What legs do global corporate legal functions stand on?
Four current and former Global Counsel Leaders Circle members spoke at a plenary session I moderated at the ILO’s Global Counsel Congress June 13 in New York City. We covered a number of questions regarding legal functions in multinationals. I was particularly interested in the panel’s straightforward and insightful answers to my question:
What has worked really well for you in terms of your legal and compliance structure, and which are the primary (supporting) beams?Adam Smith, General Counsel, DCNS:
- Aligning the legal structure to that of the operations and participating in the management structures of the business
- Making lawyers feel responsible for outcome of their projects and legal budget they consume
- Driving synergies between legal and contract management
- Having full-time compliance staff separate from the legal team but all reporting to GC
- Having an access for legal and compliance into the board, when necessary
Martha Rees, Assistant General Counsel, DuPont:
- Compliance and highest ethical standards are the accountability of each individual employee and line management – not our compliance organization or legal. It makes a huge difference.

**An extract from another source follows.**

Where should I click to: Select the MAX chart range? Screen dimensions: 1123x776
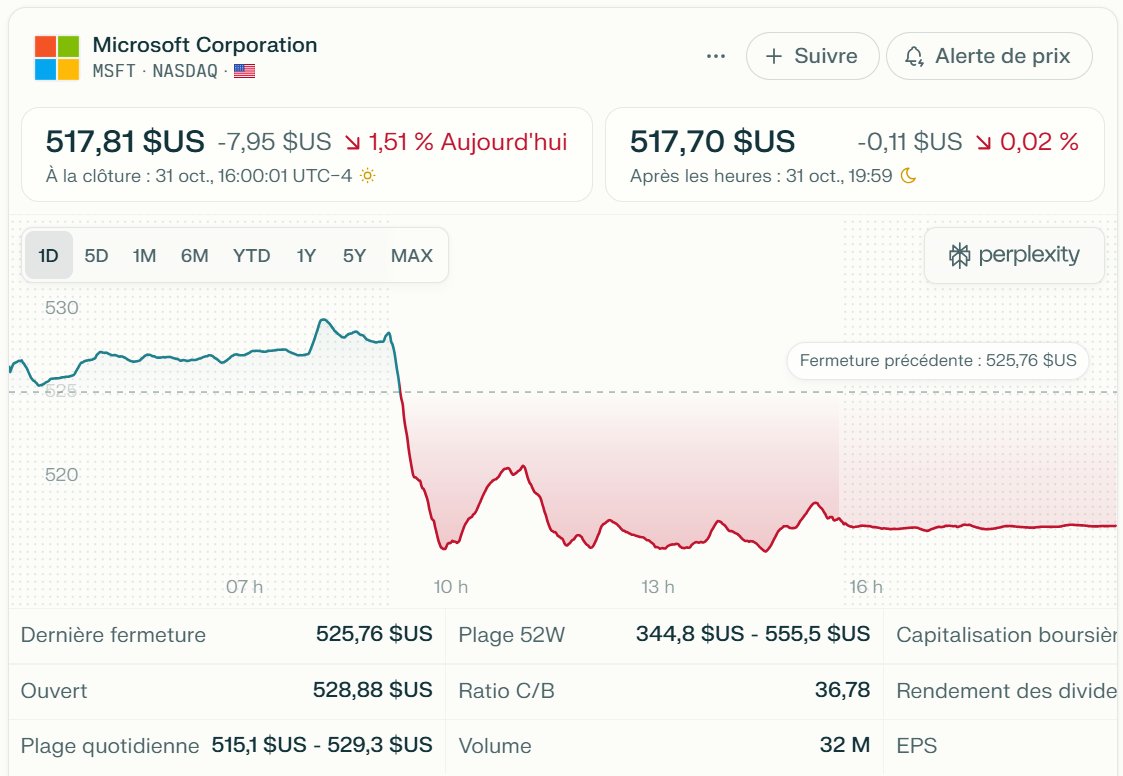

- Legal and compliance structures are aligned to reflect structures we use to run our businesses
- However, both legal and compliance structures sit outside of business operating line to ensure independence.
Michael Hughes, Head of Compliance, Regulatory and Ethics, Accenture:
- Legal and compliance is well integrated with our business. We work hard to ensure that our personnel understand the business of Accenture. This helps us better anticipate and then evaluate the risks we face, and best mitigate and manage risks.
- Our legal team is aligned in a matrix which allows use of higher skilled, more experienced personnel on our most complex engagements on a cross-border basis. This not only facilitates using the best person for the work, it offers and opportunity for people to work on interesting and challenging projects in a broader market.
- To help manage cost, we make heavy use of lower-cost resources, both externally and internally. We have internal resources in Bratislava, India, Buenos Aires and other locations which perform important but routine or lower risk work.
Hussein Akeil, Group Chief Legal Counsel, National Commercial Bank of Saudi Arabia:
In our bank, Legal’s job is partly that of a translator and serving that role has been effective for us. We are expected to translate legal opinions from external law firms, in many cases in foreign jurisdictions and give it to the business in language they can understand (business terms). In many if not all cases they do not care for the nuances of the legalities but want to know if it fits within their risk appetites.